What happens to NPV if the discount rate increases?+
NPV falls as the discount rate rises. Higher discount rates reduce the present value of each future cash flow more aggressively. Projects with cash flows that arrive far in the future are more sensitive to rate changes than projects with near-term payoffs. A project with NPV of +$50,000 at 8% might turn negative at 12%. This is why rising interest rates increase the hurdle for capital projects and reduce corporate investment.
What is the terminal value in an NPV model and how do I calculate it?+
Terminal value represents the present value of all cash flows beyond your explicit forecast period. The two most common methods are the Gordon Growth Model (TV = CF_n times (1+g) / (r minus g), where g is the perpetual growth rate) and the exit multiple method (TV = EBITDA in final year times an industry multiple).
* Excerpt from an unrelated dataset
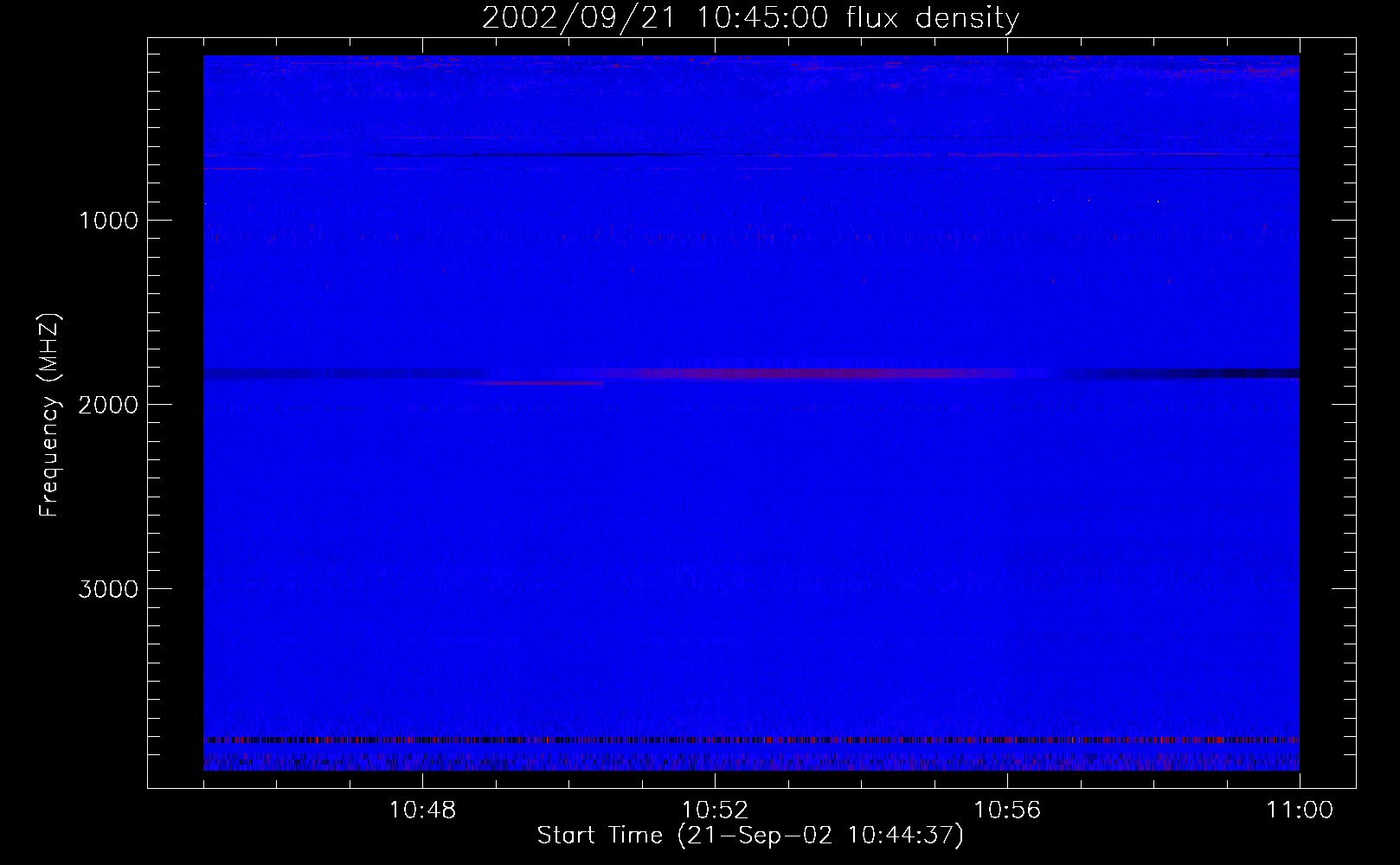Click the uniform blue region at 3000 MHz, 10:52
This screenshot has width=1400, height=865.
715,588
Enter the resulting terminal value in the Terminal Value field and it will be discounted at the end of your last forecast year. Terminal value often accounts for 50% to 80% of total NPV in a long-lived project or business valuation.
How many decimal places should I use in NPV calculations?+
NPV results for capital projects are typically rounded to the nearest dollar or thousand dollars. The precision of the inputs (especially the discount rate and long-term growth assumptions) rarely justifies more than four significant figures. More important than decimal precision is sensitivity analysis: running the NPV calculation at several discount rates (base, optimistic, pessimistic) to understand how robust the decision is.
What are the limitations of NPV analysis?+
NPV has four main limitations. First, it assumes cash flows are known with certainty, but forecasts are often highly uncertain, especially for years 3 and beyond. Second, choosing the correct discount rate is subjective and can change the decision. Third, NPV does not capture optionality (the value of being able to expand, delay, or abandon a project). Fourth, it ignores qualitative factors like competitive positioning, brand value, and employee morale. Supplement NPV with scenario analysis, real options analysis, and qualitative judgment for important decisions.
Does NPV account for inflation?+
NPV is consistent when you are consistent: if your cash flows are in nominal terms (including inflation), use a nominal discount rate (which includes an inflation component). If your cash flows are in real terms (constant purchasing power), use a real discount rate (nominal rate minus inflation). Mixing nominal cash flows with a real discount rate, or vice versa, produces incorrect results. For most corporate finance work, nominal cash flows and nominal WACC are used.
How do I use this NPV calculator for a rental property?+
For a rental property, set the initial investment to the purchase price plus closing costs. Use Variable Cash Flows mode and enter each year's expected net operating income (rent minus operating expenses, property tax, insurance, and maintenance, but before mortgage payments). Add a terminal value equal to the expected sale price minus selling costs, discounted at your hold period (usually 5 to 10 years). Set the discount rate to your target return (typically 8% to 12% for real estate). A positive NPV means the property meets your return target at the assumed purchase price.